» **AIM OF THE TASK**
Could you write out again every item between the line holding "Daily Specials (690, 538)" and the line holding "2015-11-10 02:44:17 (216, 95)", inclusive, leaving the wording as is but multiplying each coordinate in the answers by 2.5 and rounding to whole numbers, with halves rounded up? Give only those lines.

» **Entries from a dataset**
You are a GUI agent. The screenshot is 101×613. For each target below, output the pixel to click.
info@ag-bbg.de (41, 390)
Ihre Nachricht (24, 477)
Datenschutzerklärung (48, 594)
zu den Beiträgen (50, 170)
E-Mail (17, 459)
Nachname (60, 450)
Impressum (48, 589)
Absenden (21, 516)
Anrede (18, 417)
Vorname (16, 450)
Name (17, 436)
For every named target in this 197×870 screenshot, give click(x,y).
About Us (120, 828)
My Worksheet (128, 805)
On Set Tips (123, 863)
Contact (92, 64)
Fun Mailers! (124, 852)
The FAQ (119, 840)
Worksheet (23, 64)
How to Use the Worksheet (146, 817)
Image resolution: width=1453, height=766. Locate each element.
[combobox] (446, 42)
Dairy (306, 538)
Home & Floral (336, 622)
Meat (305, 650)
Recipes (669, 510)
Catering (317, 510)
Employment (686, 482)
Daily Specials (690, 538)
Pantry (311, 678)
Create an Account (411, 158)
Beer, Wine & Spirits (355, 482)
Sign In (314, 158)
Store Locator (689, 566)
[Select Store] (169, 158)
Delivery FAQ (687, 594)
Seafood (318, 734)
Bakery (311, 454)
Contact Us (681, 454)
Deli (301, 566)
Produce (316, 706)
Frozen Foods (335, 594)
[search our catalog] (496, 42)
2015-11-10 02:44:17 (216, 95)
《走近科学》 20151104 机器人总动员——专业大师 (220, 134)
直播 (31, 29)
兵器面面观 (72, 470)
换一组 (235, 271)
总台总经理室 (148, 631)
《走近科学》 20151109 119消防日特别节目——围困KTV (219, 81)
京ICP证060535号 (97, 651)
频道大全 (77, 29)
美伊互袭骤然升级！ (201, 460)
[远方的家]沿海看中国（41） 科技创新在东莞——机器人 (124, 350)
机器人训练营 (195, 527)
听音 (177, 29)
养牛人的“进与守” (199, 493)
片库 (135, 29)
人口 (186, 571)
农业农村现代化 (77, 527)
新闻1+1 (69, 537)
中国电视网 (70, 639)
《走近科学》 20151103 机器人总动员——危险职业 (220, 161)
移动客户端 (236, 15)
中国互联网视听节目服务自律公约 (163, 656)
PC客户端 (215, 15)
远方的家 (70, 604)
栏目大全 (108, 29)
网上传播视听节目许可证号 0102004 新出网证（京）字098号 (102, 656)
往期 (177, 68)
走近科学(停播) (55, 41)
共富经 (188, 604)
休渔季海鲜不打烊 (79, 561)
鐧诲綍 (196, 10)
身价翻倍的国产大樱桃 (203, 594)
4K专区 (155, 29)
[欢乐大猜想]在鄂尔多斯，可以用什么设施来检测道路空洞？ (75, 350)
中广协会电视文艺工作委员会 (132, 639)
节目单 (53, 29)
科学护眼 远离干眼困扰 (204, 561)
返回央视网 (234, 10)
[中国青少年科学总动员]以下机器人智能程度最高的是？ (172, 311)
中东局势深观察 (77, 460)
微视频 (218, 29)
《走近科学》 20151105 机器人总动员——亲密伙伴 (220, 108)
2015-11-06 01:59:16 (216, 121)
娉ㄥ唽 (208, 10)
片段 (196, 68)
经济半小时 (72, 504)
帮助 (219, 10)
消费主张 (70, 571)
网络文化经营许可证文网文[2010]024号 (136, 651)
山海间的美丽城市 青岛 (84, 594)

» **ANSWER TO THE EXERCISE**
Daily Specials (1725, 1345)
Pantry (778, 1695)
Create an Account (1028, 395)
Beer, Wine & Spirits (888, 1205)
Sign In (785, 395)
Store Locator (1723, 1415)
[Select Store] (423, 395)
Delivery FAQ (1718, 1485)
Seafood (795, 1835)
Bakery (778, 1135)
Contact Us (1703, 1135)
Deli (753, 1415)
Produce (790, 1765)
Frozen Foods (838, 1485)
[search our catalog] (1240, 105)
2015-11-10 02:44:17 (540, 238)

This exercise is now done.